▶ _Supplied passage_:
The Rock is a town with a population of 1,236, in the Riverina region of southern New South Wales, Australia, in Lockhart Shire. It is  south-west of Wagga Wagga on the Olympic Highway.

The town is named after the large rocky hill overlooking the town, now called The Rock Hill but called Yerong in the local indigenous language. The reserve that includes The Rock Hill is an attraction in the area for bush-walking, rock-climbing, and observation of wildlife. It is also an Aboriginal sacred site, called Kengal.

History
The Rock Post Office opened on 1 September 1890.

Prior to 1919, the town had been known as Kingston, probably named for the King family which had operated the farm property known as "The Rock".  The name Kingston is shown on a 1916 map of the Riverina district. The King name survives with the hotel on the Olympic Highway at the town still named The King's Own.

▶ _Task requirements_:
1: Rewrite the text on The Rock, starting at "The Rock is" and ending at "The King's Own.", changing "Kingston" to "Kingsford".
2: Answer these questions from the text on The Rock:
(a) What population does the text give for the town?
(b) What was the hill called in the local indigenous language?
(c) On what date did The Rock Post Office open?

▶ _Data lines_:
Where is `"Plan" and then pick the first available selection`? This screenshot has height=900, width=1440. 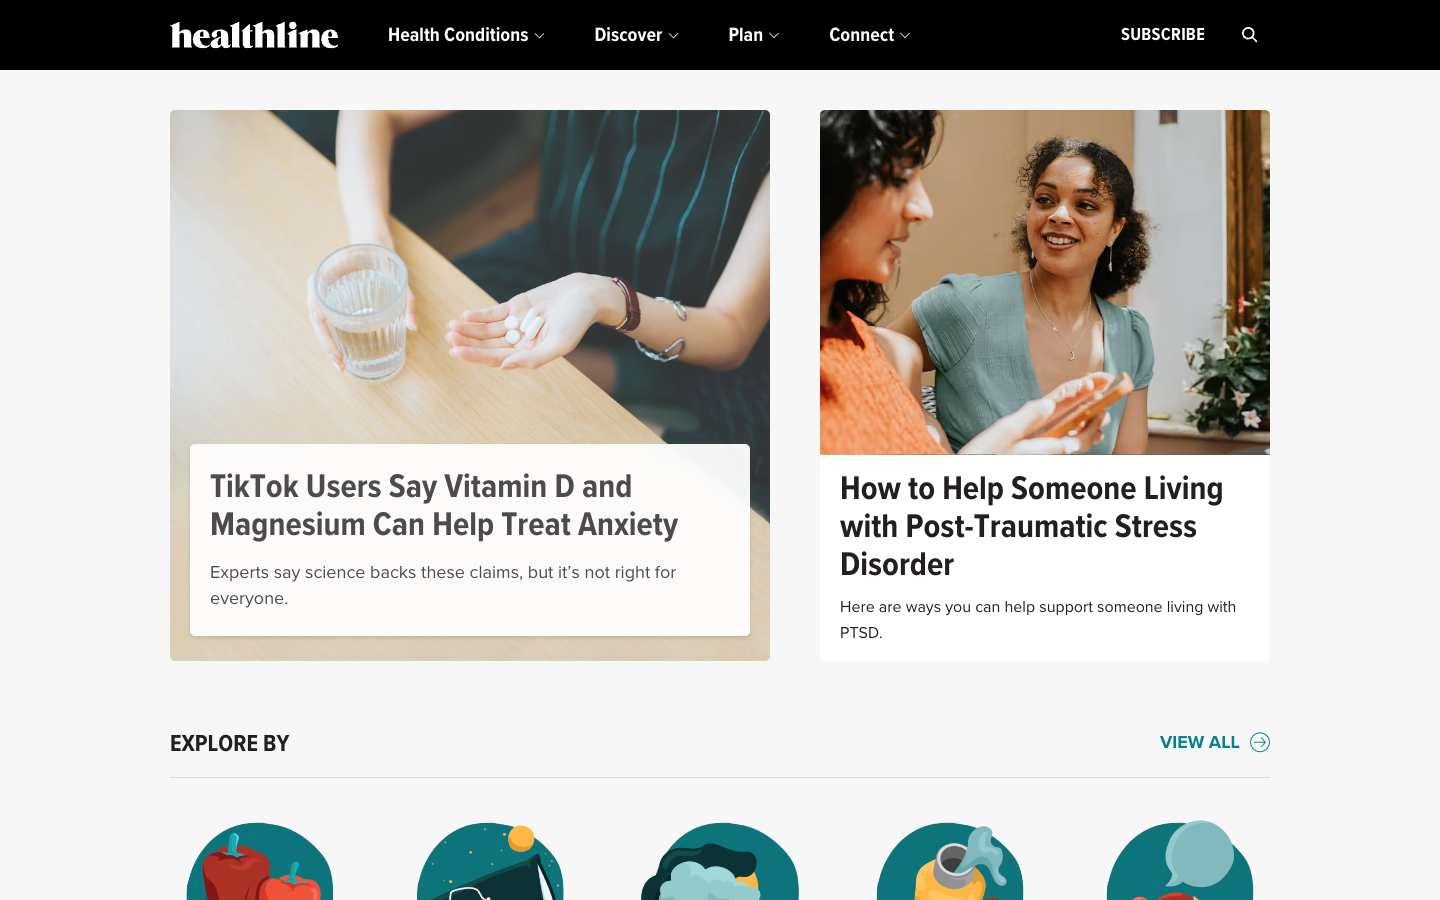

▶ _Worked solutions_:
1:
The Rock is a town with a population of 1,236, in the Riverina region of southern New South Wales, Australia, in Lockhart Shire. It is  south-west of Wagga Wagga on the Olympic Highway.

The town is named after the large rocky hill overlooking the town, now called The Rock Hill but called Yerong in the local indigenous language. The reserve that includes The Rock Hill is an attraction in the area for bush-walking, rock-climbing, and observation of wildlife. It is also an Aboriginal sacred site, called Kengal.

History
The Rock Post Office opened on 1 September 1890.

Prior to 1919, the town had been known as Kingsford, probably named for the King family which had operated the farm property known as "The Rock".  The name Kingsford is shown on a 1916 map of the Riverina district. The King name survives with the hotel on the Olympic Highway at the town still named The King's Own.

2:
(a) 1,236
(b) Yerong
(c) 1 September 1890